We don't have flying cars but we do have this. In color, high definition and in multichannel theater sound. Interactive and affordable. $1700 at Walmart.
I think Nintendo has badly underestimated what HD brings to the market.
Rare isn't supporting the VC, so no Goldeneye or either of the listed DK games. SMB's good, though.
that and having 7000 games to play doesn't mean much if only 150 of them are worth playing
11 was a racehorse
12 was 12
1111 Race
12112
Some Rare game won't be making it, at least thats their current statement. The ones with Nintendo characters will most likely be available, but the other like Goldeneye won't be available.
Sony is going to make at least part of their catalog avaiable online both for PS3 and PSP. Thus the argument is valid. Sony discussed such a service here at GDC.
*That* my friend is up to interpretation. I'm sure out of 7000 games, I could find more than 150 games that I found enjoyable. I could openly up and say right now that out of the whole PS1/PS2 collection of games that were ever sold, only 10-15 perked my interest from what I've played, and I've played a lot of them (it helps when your friend is a rich SOB who basicly bought every game he could get his hands on). That must mean, that there were only 10-15 games worth playing, period--or does it?
Twice as powerful is pretty damn powerful, and besides, no one reasonably expected them to develop a Cell equivalent. I mean, damn.
Nintendo made the most money in the last console war? Are you counting the revenue from GBA/DS as well?
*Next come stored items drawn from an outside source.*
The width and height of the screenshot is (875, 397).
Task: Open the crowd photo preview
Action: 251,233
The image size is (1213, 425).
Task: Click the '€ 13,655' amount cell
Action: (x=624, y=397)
If so, that's not a good comparison.
If you put a higher resolution on the general average of TV screens (say, 24-32"), it will not significantly improve image quality. If you increase the size of the screen without increasing resolution..well we all know it looks like poop.
Death by snoo-snoo!
I've commented earlier that I think Nintendo is tyring to hit a special marked with this console, and this controller, in an attempt to bring gaming to a broader audience. Capturing the old gamer's nostalgia for the old NES/SNES/N64 games is of course also a wise move.
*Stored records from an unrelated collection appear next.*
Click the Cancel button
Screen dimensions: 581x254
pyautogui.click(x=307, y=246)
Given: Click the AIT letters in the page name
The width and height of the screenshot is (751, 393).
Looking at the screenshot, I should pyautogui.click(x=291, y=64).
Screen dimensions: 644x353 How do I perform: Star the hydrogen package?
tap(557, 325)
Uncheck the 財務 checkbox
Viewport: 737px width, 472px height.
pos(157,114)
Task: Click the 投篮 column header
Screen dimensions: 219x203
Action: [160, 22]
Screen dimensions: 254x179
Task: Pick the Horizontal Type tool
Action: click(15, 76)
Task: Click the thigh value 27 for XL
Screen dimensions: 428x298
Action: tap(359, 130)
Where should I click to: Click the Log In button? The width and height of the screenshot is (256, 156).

But when I saw these specs, someone poured cold water down by neck. If you where a developer, would you invest in a platform like this? I mean, its basically an XBox. I'm thinking it will smell good for all those strange Japanese games that would not sell well in the West, but not for those who develop the other stuff... for the first time, I'm actually worried. Hopefully Nintendo won't be the only ones developing titles for this system! (like seems to be the state of the GameCube these days... I've not bought a NGC game since Wind Waker...)
But as I've said before, I think Nintendo is a smart company, and they will probably pull it through. Either that or they will be reduced to a Japan-only game company, and fail the next generation console launch in five-six years.
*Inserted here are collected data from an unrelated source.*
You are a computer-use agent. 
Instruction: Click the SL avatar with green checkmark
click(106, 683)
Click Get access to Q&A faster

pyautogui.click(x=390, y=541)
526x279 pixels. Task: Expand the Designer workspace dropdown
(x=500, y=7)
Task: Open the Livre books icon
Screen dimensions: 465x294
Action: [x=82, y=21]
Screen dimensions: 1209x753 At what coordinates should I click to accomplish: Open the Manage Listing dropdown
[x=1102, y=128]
yea, that's what all guys with a low clockspeeds say.
You know, that's an interesting point that I hadn't thought of but it's obvious in hindsight. I'm a 32 year old Nintendo fan with disposable income. I'm a lot more interested in playing youthful games like Mario and Zelda that have great design than GTA and other "mature" games that are actually aimed at kids who are still thrilled by random violence and high polygon counts. No offense intended, I was one of those kids 16 years ago. In fact I even coded a couple ultra-violent games on my C64 back then. No polygons, though :)
But yeah, people like me are probably a better market. And I could care less what kind of horsepower it has. As long as it has good games I'm in. Nintendo must understand this at some level.
Cheers.
You can always use your monitor/LCD panel with Xbox 360 via VGA.
Actually, it'll still have the DK games. The only Rare games that won't show up are for properties Rare actually owns, like Killer Instinct and Perfect Dark.
So, while I admit the loss of Killer Instinct is a blow, the DK games are safe, as they're Nintendo properties.
There's at least one good game for the XBox360. Elder scrolls oblivion.
of course it's not going to make me buy the box cause I play it on my PC. For the kind of complex RPG or strategy games that I like, I think the PC is a better platform because the keyboard provides more flexible controls.
Although in the case of Oblivion they've kind of nerfed the keyboard I think, probably to make it more similar to the Xbox version.
As an example you use the tab key to go in all the character menus, maps and inventory, and do not have keyboard shortcuts such as M for map or I for inventory. And you can only set numbers 1 through 8 as hotkeys: why not 9 and 0??? just to make it similar to the xbox version which (i'm guessing here) uses 4 buttons for this, times 2 by using some modifier button.
This argument, while still speculation at this point since the Revolution hasn't been released, seems to mirror the current predicament of the DS and the PSP.
On paper the PSP is vastly more powerful. It has a 333MHz CPU with 32 MBs of main memory. The DS, in comparison, has an ARM 9 running at 67 MHz and an ARM 7 running at 33 MHz. On the RAM side it has 4 MBs of system memory as well as 32K of processor RAM for both ARM 7 and ARM 9, and 656K of VRAM. This should totally blow the DS out of the water and admittedly the PSP looks very, very nice.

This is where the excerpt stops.